• THE PROBLEM: Recast every line of the entries below as a JSON list of strings, one string per line, and omit the blank lines.

• Rows of pointing data:
_ _ _ _ _ _ _

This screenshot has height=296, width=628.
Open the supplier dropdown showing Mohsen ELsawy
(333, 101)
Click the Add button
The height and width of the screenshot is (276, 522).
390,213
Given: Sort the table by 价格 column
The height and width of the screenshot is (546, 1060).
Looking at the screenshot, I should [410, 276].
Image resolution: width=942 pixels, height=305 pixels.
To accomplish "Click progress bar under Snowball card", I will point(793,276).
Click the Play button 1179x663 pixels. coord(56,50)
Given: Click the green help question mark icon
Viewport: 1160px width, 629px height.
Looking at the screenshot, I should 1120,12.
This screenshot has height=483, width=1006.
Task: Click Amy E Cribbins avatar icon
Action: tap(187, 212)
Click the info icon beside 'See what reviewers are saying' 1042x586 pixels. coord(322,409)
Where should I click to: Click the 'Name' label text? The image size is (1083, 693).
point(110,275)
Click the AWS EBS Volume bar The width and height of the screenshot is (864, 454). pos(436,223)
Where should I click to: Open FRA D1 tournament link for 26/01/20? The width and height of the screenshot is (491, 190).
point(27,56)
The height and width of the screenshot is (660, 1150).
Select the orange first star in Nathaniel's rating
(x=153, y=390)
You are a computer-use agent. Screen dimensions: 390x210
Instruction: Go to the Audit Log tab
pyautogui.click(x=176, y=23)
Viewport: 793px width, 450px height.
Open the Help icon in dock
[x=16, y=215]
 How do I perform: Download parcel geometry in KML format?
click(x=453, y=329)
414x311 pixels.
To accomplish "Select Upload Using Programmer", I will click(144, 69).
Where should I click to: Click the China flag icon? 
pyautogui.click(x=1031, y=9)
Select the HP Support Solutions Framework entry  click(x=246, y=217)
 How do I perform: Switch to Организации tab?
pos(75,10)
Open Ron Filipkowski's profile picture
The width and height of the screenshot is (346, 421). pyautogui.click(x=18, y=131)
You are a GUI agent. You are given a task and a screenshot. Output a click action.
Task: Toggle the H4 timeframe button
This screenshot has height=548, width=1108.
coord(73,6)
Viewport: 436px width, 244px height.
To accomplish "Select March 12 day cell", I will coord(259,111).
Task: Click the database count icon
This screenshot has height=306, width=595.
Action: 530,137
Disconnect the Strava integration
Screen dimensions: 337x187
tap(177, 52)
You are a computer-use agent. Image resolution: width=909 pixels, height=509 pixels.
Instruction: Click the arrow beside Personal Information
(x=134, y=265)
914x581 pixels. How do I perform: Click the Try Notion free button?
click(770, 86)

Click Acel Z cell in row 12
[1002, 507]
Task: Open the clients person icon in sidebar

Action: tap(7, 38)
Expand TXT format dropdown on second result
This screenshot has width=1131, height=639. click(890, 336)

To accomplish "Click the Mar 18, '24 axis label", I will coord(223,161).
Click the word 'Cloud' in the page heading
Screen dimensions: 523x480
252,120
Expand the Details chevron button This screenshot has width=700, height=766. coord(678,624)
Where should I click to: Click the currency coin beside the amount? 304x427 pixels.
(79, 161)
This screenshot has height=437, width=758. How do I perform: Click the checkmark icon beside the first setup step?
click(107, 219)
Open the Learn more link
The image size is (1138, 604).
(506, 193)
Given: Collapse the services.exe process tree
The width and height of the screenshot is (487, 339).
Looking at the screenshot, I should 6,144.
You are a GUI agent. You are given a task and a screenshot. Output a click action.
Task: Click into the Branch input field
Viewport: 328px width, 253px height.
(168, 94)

_ _ _ _ _ _ _

• TASK OUTPUT:
[
  "This screenshot has height=296, width=628.",
  "Open the supplier dropdown showing Mohsen ELsawy",
  "(333, 101)",
  "Click the Add button",
  "The height and width of the screenshot is (276, 522).",
  "390,213",
  "Given: Sort the table by 价格 column",
  "The height and width of the screenshot is (546, 1060).",
  "Looking at the screenshot, I should [410, 276].",
  "Image resolution: width=942 pixels, height=305 pixels.",
  "To accomplish \"Click progress bar under Snowball card\", I will point(793,276).",
  "Click the Play button 1179x663 pixels. coord(56,50)",
  "Given: Click the green help question mark icon",
  "Viewport: 1160px width, 629px height.",
  "Looking at the screenshot, I should 1120,12.",
  "This screenshot has height=483, width=1006.",
  "Task: Click Amy E Cribbins avatar icon",
  "Action: tap(187, 212)",
  "Click the info icon beside 'See what reviewers are saying' 1042x586 pixels. coord(322,409)",
  "Where should I click to: Click the 'Name' label text? The image size is (1083, 693).",
  "point(110,275)",
  "Click the AWS EBS Volume bar The width and height of the screenshot is (864, 454). pos(436,223)",
  "Where should I click to: Open FRA D1 tournament link for 26/01/20? The width and height of the screenshot is (491, 190).",
  "point(27,56)",
  "The height and width of the screenshot is (660, 1150).",
  "Select the orange first star in Nathaniel's rating",
  "(x=153, y=390)",
  "You are a computer-use agent. Screen dimensions: 390x210",
  "Instruction: Go to the Audit Log tab",
  "pyautogui.click(x=176, y=23)",
  "Viewport: 793px width, 450px height.",
  "Open the Help icon in dock",
  "[x=16, y=215]",
  " How do I perform: Download parcel geometry in KML format?",
  "click(x=453, y=329)",
  "414x311 pixels.",
  "To accomplish \"Select Upload Using Programmer\", I will click(144, 69).",
  "Where should I click to: Click the China flag icon? ",
  "pyautogui.click(x=1031, y=9)",
  "Select the HP Support Solutions Framework entry  click(x=246, y=217)",
  " How do I perform: Switch to Организации tab?",
  "pos(75,10)",
  "Open Ron Filipkowski's profile picture",
  "The width and height of the screenshot is (346, 421). pyautogui.click(x=18, y=131)",
  "You are a GUI agent. You are given a task and a screenshot. Output a click action.",
  "Task: Toggle the H4 timeframe button",
  "This screenshot has height=548, width=1108.",
  "coord(73,6)",
  "Viewport: 436px width, 244px height.",
  "To accomplish \"Select March 12 day cell\", I will coord(259,111).",
  "Task: Click the database count icon",
  "This screenshot has height=306, width=595.",
  "Action: 530,137",
  "Disconnect the Strava integration",
  "Screen dimensions: 337x187",
  "tap(177, 52)",
  "You are a computer-use agent. Image resolution: width=909 pixels, height=509 pixels.",
  "Instruction: Click the arrow beside Personal Information",
  "(x=134, y=265)",
  "914x581 pixels. How do I perform: Click the Try Notion free button?",
  "click(770, 86)",
  "Click Acel Z cell in row 12",
  "[1002, 507]",
  "Task: Open the clients person icon in sidebar",
  "Action: tap(7, 38)",
  "Expand TXT format dropdown on second result",
  "This screenshot has width=1131, height=639. click(890, 336)",
  "To accomplish \"Click the Mar 18, '24 axis label\", I will coord(223,161).",
  "Click the word 'Cloud' in the page heading",
  "Screen dimensions: 523x480",
  "252,120",
  "Expand the Details chevron button This screenshot has width=700, height=766. coord(678,624)",
  "Where should I click to: Click the currency coin beside the amount? 304x427 pixels.",
  "(79, 161)",
  "This screenshot has height=437, width=758. How do I perform: Click the checkmark icon beside the first setup step?",
  "click(107, 219)",
  "Open the Learn more link",
  "The image size is (1138, 604).",
  "(506, 193)",
  "Given: Collapse the services.exe process tree",
  "The width and height of the screenshot is (487, 339).",
  "Looking at the screenshot, I should 6,144.",
  "You are a GUI agent. You are given a task and a screenshot. Output a click action.",
  "Task: Click into the Branch input field",
  "Viewport: 328px width, 253px height.",
  "(168, 94)"
]